_INPUT MATERIAL_
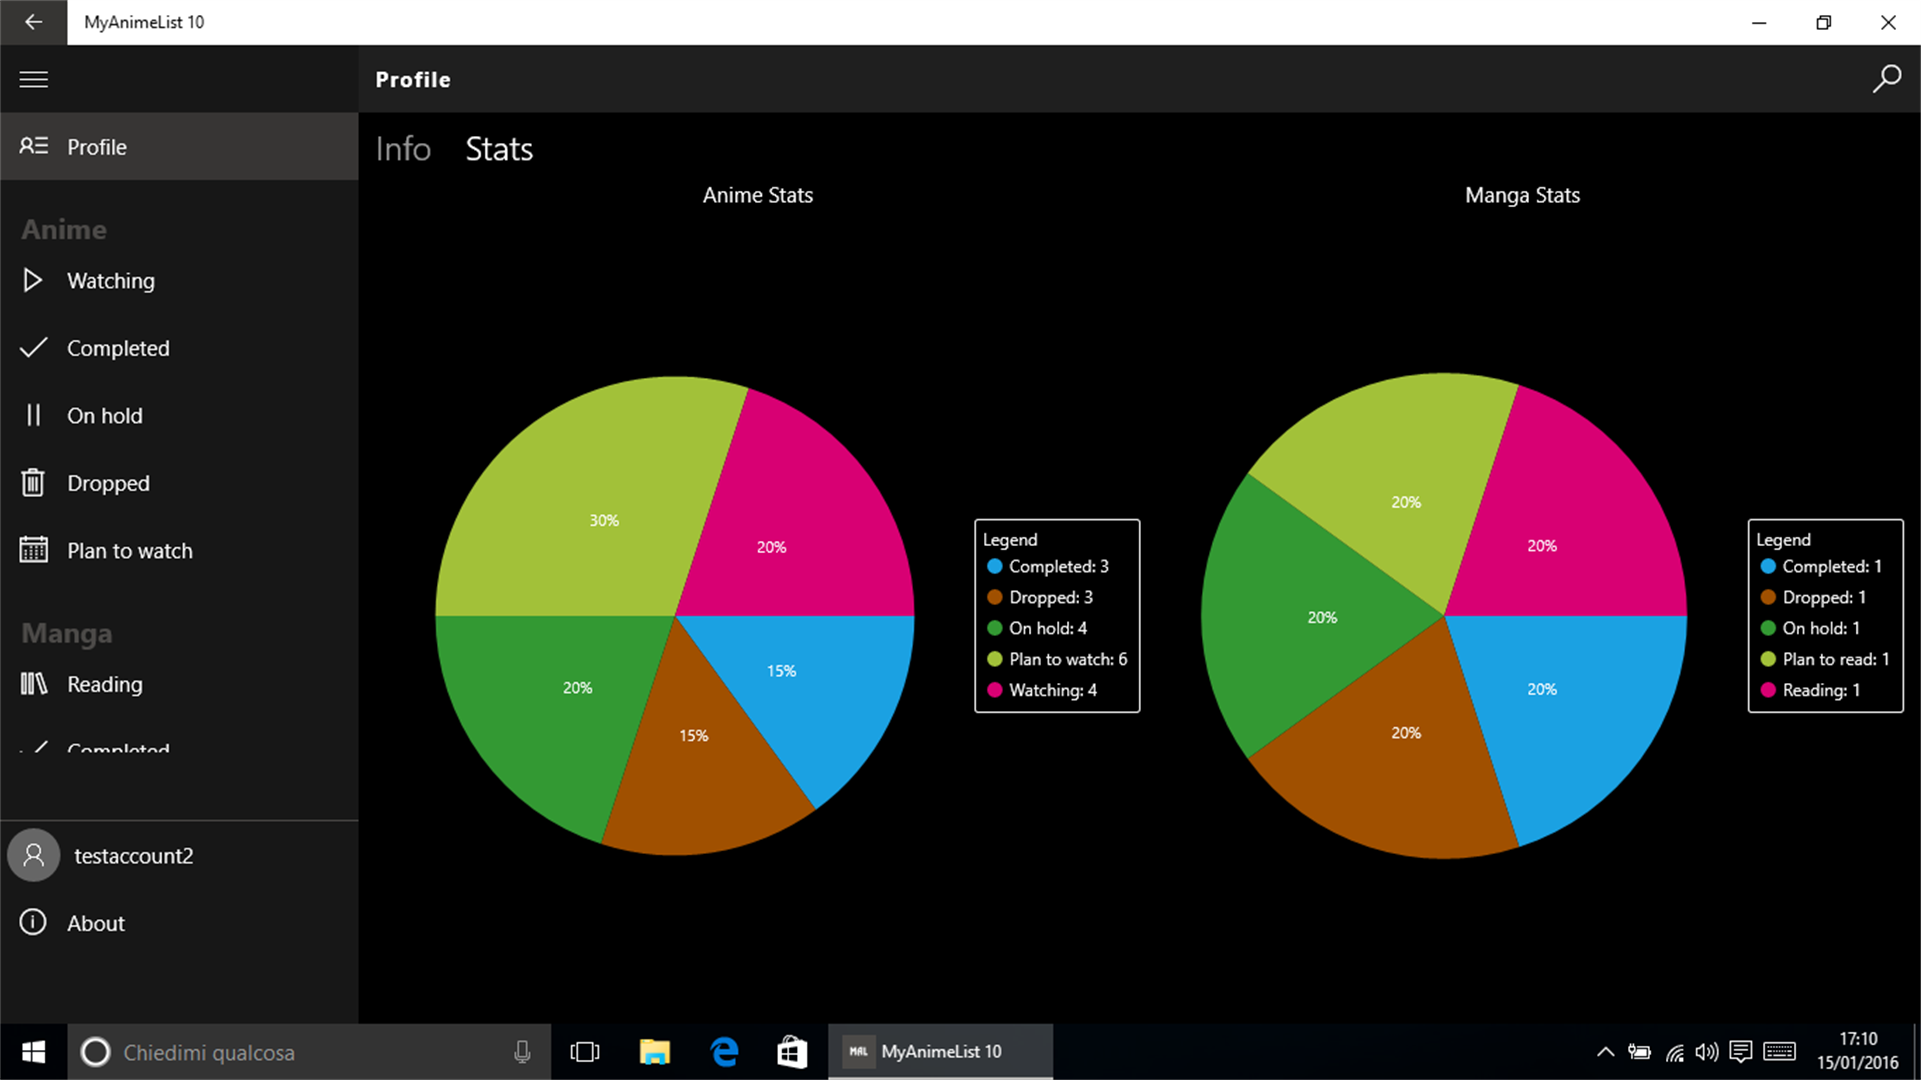Click the search icon top right
This screenshot has width=1921, height=1080.
point(1887,79)
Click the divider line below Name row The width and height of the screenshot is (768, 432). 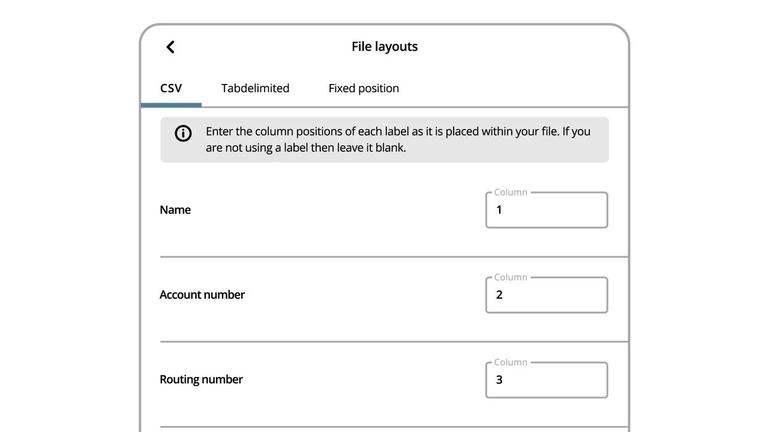[x=394, y=257]
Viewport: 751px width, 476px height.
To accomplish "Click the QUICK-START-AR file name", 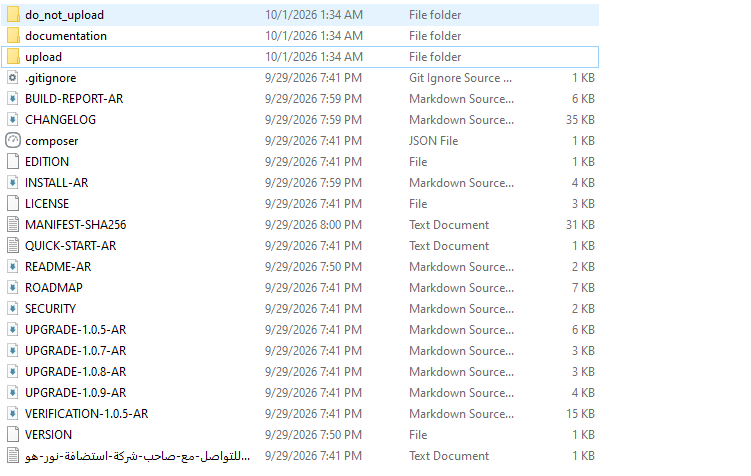I will click(70, 246).
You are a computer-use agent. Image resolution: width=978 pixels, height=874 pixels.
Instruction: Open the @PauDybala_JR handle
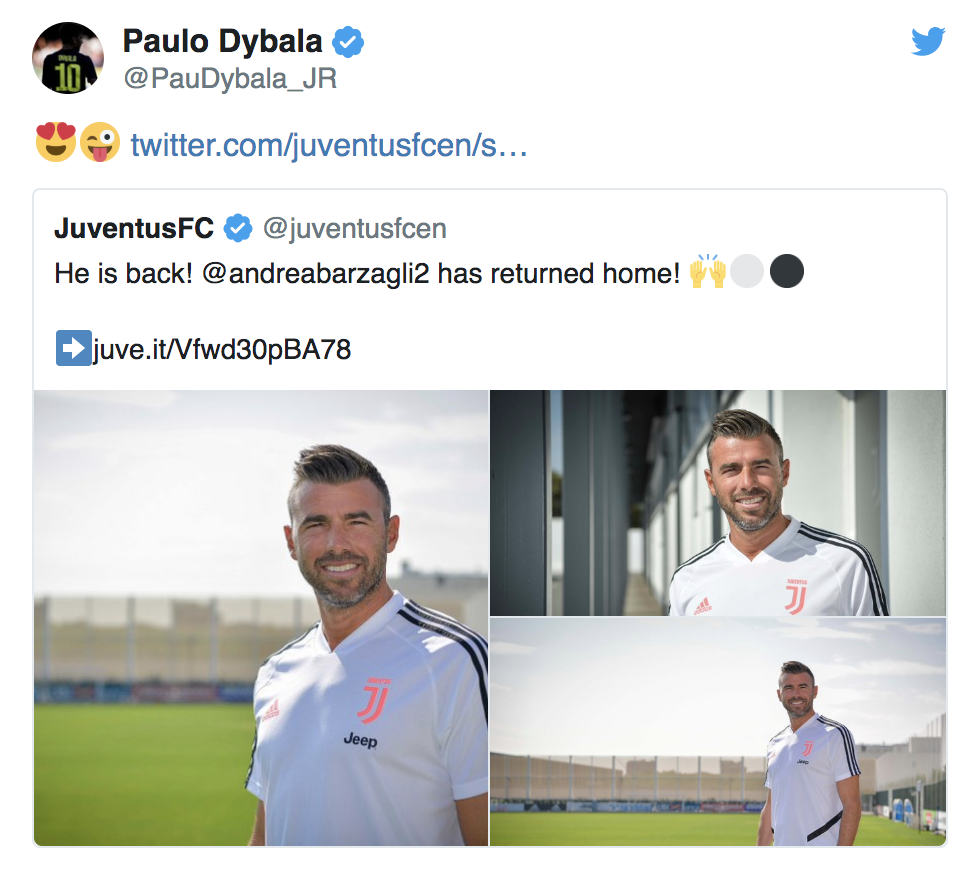pyautogui.click(x=230, y=79)
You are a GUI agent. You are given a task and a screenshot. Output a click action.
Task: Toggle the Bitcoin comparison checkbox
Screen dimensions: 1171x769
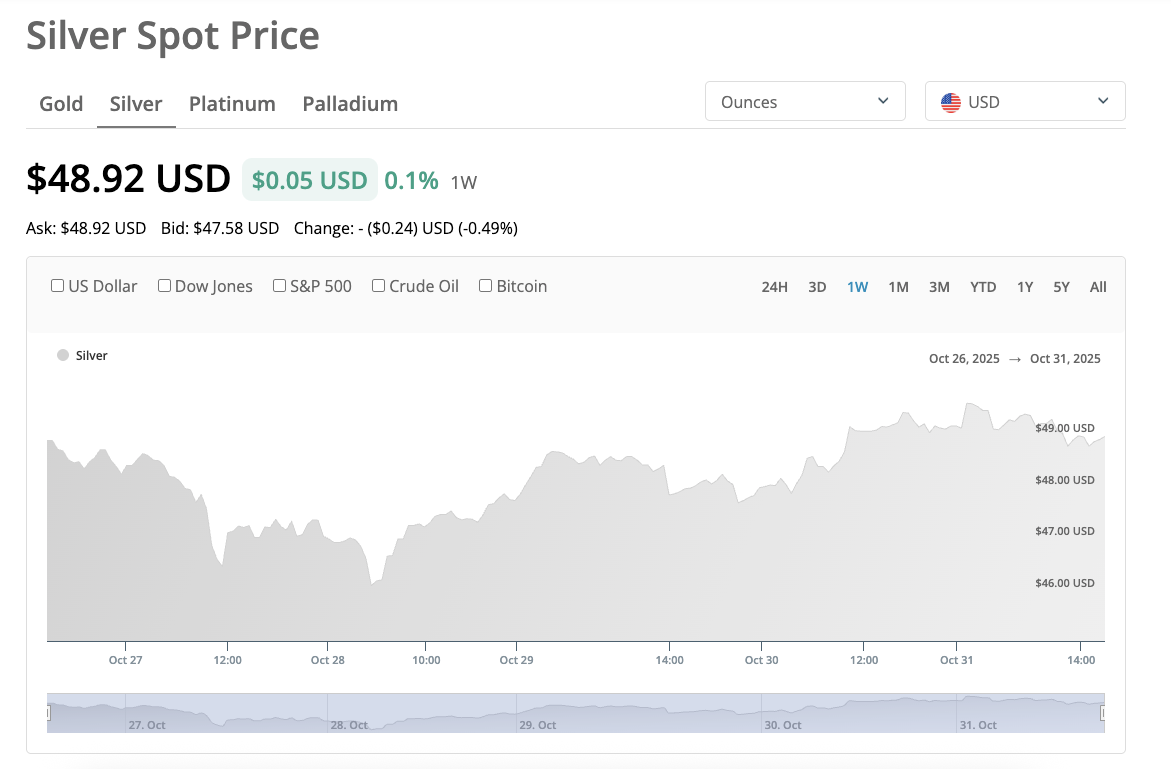pyautogui.click(x=486, y=286)
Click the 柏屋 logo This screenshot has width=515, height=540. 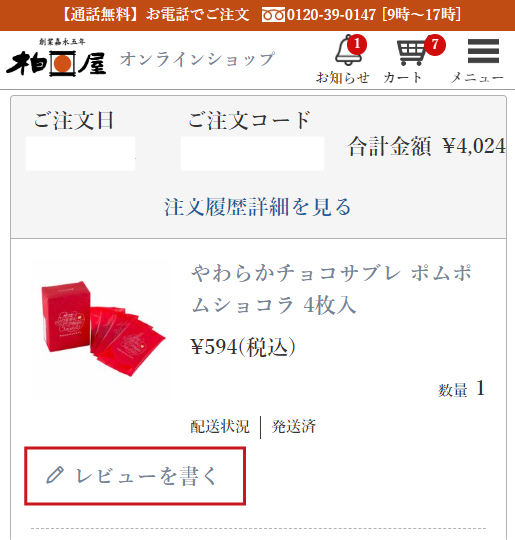(x=56, y=58)
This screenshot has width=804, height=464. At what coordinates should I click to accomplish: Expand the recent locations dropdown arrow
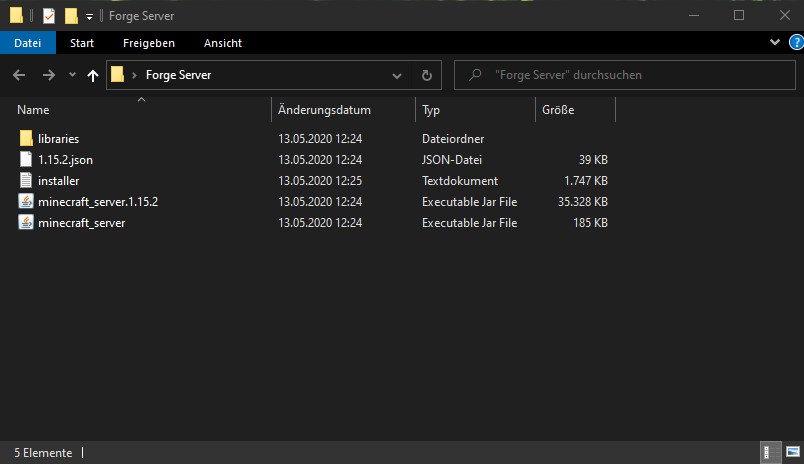[x=72, y=75]
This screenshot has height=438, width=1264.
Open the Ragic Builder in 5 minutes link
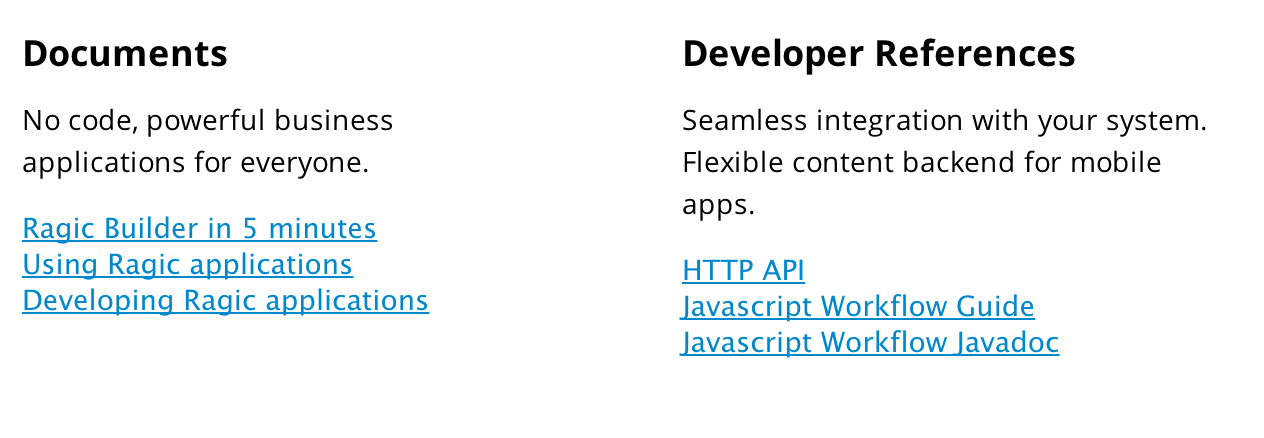tap(199, 229)
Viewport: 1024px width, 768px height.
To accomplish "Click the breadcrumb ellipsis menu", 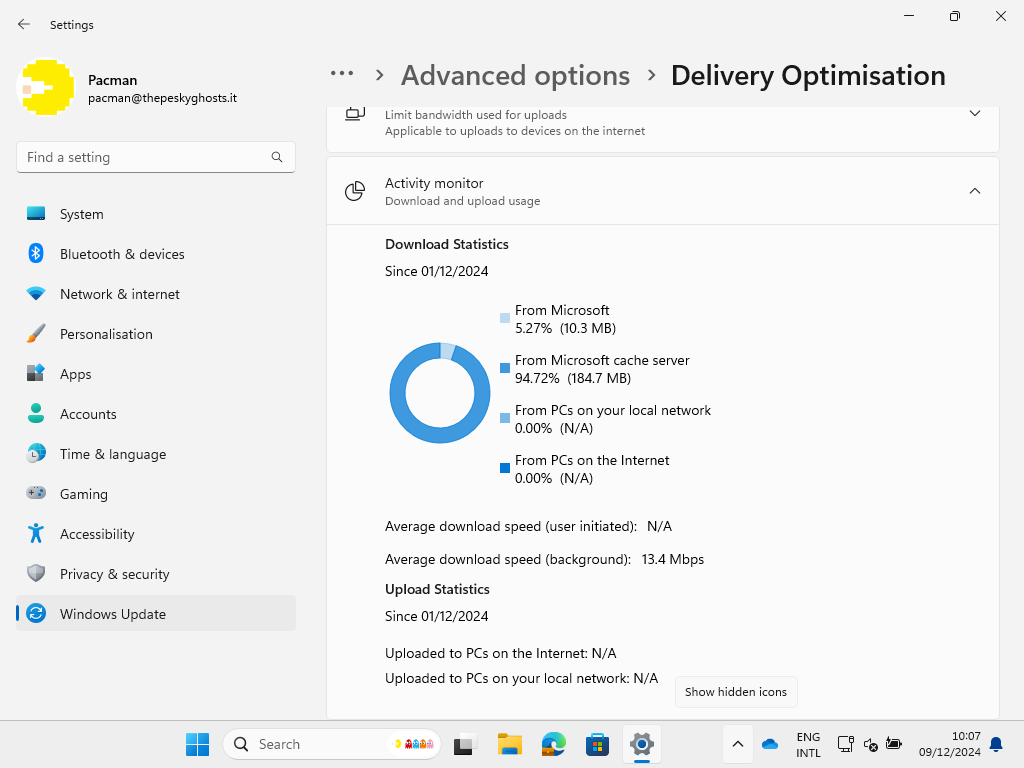I will tap(342, 74).
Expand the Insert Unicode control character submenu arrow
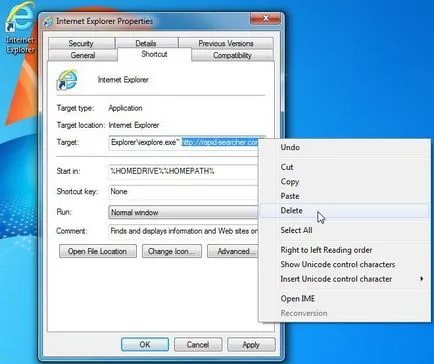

_WHAT NEEDS TO BE DONE_
"agent" is the word to look for; copy every line of the data that has it.

_RESPONSE TO THE EXERCISE_
You are a computer-use agent. Image resolution: width=978 pixels, height=874 pixels.
You are a GUI agent. You are given a task and a screenshot. Output a click action.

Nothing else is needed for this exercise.